Cesena, "porzioni scarse all'ospedale". La replica del Bufalini

Cesena

«I pasti per chi è ricoverato al Bufalini sono un po’ scarsi come quantitativo. I pazienti spesso si fanno portare il cibo da casa».

Una protesta, garbata ma decisa, che arriva da un cesenate 55enne. Per motivi di salute è spesso “ospite” al Bufalini e, confrontandosi con il personale ed i pazienti di altri reparti, ha deciso di rendere pubbliche le sue lamentele sia scrivendo all’ufficio relazioni con il pubblico dell’ospedale che documentando il tutto con fotografie per far capire la realtà quotidiana dei ricoverati.

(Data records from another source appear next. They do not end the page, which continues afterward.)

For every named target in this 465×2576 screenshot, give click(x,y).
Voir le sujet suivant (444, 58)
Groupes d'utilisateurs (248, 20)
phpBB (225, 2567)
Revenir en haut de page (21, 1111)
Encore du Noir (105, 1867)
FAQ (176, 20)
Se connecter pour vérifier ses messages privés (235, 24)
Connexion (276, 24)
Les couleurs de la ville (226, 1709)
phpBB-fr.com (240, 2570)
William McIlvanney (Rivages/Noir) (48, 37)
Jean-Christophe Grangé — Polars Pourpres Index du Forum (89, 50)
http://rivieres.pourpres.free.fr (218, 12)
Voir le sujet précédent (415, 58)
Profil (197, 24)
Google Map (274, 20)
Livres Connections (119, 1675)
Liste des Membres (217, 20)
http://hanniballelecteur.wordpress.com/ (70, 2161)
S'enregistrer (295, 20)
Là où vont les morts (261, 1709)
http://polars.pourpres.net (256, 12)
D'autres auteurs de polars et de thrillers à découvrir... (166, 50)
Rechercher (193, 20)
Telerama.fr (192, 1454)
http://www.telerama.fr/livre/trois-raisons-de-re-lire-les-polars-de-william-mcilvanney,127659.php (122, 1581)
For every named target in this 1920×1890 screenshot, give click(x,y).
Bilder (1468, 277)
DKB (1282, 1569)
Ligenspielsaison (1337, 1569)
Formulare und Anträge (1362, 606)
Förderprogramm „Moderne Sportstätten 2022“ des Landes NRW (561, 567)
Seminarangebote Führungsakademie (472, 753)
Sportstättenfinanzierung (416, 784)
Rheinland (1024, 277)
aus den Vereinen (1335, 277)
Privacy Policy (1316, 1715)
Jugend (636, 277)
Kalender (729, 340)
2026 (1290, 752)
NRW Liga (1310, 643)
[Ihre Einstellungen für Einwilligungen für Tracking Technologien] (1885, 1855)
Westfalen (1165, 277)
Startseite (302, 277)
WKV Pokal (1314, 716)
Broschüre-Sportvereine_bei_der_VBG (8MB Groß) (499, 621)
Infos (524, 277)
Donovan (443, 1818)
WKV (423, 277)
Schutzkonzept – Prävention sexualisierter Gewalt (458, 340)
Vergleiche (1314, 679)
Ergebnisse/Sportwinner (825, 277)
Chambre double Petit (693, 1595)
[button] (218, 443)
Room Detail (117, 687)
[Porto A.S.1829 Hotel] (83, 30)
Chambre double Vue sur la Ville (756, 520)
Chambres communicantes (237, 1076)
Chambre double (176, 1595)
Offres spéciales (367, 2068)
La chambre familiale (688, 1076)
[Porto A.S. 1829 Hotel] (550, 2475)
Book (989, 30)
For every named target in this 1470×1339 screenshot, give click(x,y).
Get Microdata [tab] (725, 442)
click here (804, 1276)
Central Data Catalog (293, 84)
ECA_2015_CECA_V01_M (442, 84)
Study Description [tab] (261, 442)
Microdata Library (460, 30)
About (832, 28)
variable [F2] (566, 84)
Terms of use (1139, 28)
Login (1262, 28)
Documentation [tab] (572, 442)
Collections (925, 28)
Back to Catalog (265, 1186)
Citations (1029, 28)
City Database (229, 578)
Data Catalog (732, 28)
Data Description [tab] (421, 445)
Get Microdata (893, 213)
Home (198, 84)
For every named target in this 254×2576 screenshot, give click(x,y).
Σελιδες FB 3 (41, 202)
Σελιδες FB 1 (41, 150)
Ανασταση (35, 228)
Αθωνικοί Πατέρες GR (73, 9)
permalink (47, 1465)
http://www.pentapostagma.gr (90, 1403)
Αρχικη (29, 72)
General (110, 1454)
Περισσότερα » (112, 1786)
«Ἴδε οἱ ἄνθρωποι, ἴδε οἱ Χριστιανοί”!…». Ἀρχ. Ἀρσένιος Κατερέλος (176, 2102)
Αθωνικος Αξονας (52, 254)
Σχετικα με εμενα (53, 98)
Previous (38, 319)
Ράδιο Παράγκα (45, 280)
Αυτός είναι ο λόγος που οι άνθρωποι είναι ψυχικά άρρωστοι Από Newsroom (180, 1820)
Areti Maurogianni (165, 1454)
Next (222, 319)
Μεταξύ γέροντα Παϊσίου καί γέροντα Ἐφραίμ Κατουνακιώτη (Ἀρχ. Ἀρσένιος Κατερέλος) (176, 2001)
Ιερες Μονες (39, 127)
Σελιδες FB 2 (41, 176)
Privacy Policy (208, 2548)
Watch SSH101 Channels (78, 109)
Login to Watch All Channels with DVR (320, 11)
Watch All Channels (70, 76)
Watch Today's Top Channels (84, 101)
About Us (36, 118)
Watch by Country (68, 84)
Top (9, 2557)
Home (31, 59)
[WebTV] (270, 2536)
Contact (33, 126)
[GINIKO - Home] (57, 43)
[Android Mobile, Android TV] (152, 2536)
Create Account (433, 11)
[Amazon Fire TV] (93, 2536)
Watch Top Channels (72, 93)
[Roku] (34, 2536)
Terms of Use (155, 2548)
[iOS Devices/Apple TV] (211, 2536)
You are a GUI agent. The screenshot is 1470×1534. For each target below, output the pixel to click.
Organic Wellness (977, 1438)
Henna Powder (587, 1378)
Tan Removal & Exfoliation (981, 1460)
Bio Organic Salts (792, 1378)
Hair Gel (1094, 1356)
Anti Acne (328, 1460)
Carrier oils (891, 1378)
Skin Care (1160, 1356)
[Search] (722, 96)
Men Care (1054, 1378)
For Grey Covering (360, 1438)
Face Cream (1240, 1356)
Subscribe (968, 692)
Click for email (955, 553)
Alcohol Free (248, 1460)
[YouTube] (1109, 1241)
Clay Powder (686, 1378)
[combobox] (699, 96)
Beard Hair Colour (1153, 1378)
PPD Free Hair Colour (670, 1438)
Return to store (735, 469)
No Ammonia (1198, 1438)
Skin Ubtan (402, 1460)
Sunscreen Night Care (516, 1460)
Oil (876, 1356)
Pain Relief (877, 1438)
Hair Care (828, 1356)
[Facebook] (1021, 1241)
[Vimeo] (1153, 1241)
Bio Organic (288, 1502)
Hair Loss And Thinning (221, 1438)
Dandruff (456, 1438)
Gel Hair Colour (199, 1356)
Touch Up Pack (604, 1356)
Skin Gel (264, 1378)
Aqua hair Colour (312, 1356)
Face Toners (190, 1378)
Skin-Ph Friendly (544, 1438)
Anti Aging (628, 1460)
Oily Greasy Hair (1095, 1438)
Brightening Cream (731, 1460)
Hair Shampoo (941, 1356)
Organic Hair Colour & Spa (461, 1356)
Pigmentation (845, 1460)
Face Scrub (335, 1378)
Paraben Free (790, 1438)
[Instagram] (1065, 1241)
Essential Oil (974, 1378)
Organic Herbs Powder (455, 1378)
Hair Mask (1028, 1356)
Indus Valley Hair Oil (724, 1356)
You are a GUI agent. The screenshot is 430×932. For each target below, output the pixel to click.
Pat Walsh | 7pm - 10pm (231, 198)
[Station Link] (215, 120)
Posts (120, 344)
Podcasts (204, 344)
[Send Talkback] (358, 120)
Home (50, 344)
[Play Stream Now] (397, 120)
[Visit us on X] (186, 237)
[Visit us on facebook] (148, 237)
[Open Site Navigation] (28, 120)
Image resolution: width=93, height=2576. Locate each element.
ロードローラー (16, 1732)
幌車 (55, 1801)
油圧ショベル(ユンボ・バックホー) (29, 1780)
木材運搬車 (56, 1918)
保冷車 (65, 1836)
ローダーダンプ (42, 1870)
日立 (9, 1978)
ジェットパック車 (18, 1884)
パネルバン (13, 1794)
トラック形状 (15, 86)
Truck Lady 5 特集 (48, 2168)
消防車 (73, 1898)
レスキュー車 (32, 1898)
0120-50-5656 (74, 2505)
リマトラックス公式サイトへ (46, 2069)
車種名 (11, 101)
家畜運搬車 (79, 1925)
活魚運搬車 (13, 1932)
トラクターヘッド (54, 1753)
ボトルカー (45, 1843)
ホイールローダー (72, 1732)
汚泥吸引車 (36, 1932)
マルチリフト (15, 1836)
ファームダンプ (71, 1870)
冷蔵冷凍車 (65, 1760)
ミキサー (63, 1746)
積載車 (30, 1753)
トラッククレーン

«Soffro di una malattia cronica - spiega - che mi porta a dover trascorrere dei periodi di ospedalizzazione in Chirurgia-urologia. Il tutto avviene a cadenza quasi trimestrale e nel tempo mi sono accorto di cambiamenti nel servizio di rifornimento del cibo».

«Non sto parlando di gusto del cibo - spiega -. L’alimentazione in ospedale è qualcosa di giustamente molto sano e in quanto tale facilmente può essere meno gustosa di quella che ognuno si vede servire a casa sua. Ma io parlo proprio di quantitativo di cibo. All’inizio credevo potesse essere qualcosa riguardante la mia dieta specifica. Ma io faccio dieta libera e quindi mi sono raffrontato nel tempo con il personale al lavoro nel mio ed in altri reparti così come con altri pazienti ricoverati anche non nel mio reparto solito. Il risultato è sempre lo stesso: le porzioni sono definite scarse».

Pasti ed ospedale

La segnalazione dell’Urp ancora non è arrivata sul tavolo di Agnese Campana, che per il Bufalini è la referente per la ristorazione. La base di partenza nello spiegare quanto lavoro ed impegno ci sia dietro al vassoio che con nome e cognome arriva sul tavolo del pazienti, è comunque di dispiacere per quanto riferito dal paziente cesenate. «Io mi occupo quotidianamente di sorvegliare il servizio di ristorazione del Bufalini - spiega Agnese Campana - il che significa un monitoraggio su una media, attuale, di circa 300 pasti (colazioni escluse) da consegnare nei reparti due volte al giorno. Per noi la ristorazione è un vero e proprio atto terapeutico. Le segnalazioni come questa ci stanno a cuore per capire se e dove ci siano dei problemi, al di là della percezione personale che ognuno può avere per le abitudini alimentari che ha a casa. I pazienti si curano con i medicinali, con gli interventi ma anche con il cibo. Per questo abbiamo in serbo 104 regimi alimentari diversi da adattare ai differenti quadri patologici che l’ospedale può avere in carico. Viene tenuto in considerazione tutto: dalle intolleranze, alle allergie, fino ai cibi che magari un paziente in un certo momento della sua vita non può mangiare per non peggiorare il suo quadro clinico. Facciamo controlli periodici in cucina anche a sorpresa. Che arrivano fino al monitoraggio delle grammature per capire quanti elementi nutritivi vengono serviti al paziente e se siano quelli giusti per lui e la sua dieta. Il tutto servendo anche i presidi periferici come Cesenatico e Savignano. Con operatori che ogni giorno girano per i reparti e chiedono in anticipo al paziente di prenotare il pasto del giorno dopo, in maniera che possa nelle scelte del giorno trovare quanto di suo maggior gusto. Quando riceviamo segnalazioni del genere dall’Urp siamo i primi ad avere piacere che tutto vada per il verso migliore. Quando ci dicono ad esempio che una cosa piuttosto che un’altra non sembra della qualità adatta andiamo a verificare anche gli stoccaggi di materiale che servono per cucinare le pietanze. Il tutto perché un pasto possa continuare sempre ad essere anche un atto di cura, personalizzato per ogni paziente con il suo nome e cognome ben impresso nell’etichetta del vassoio».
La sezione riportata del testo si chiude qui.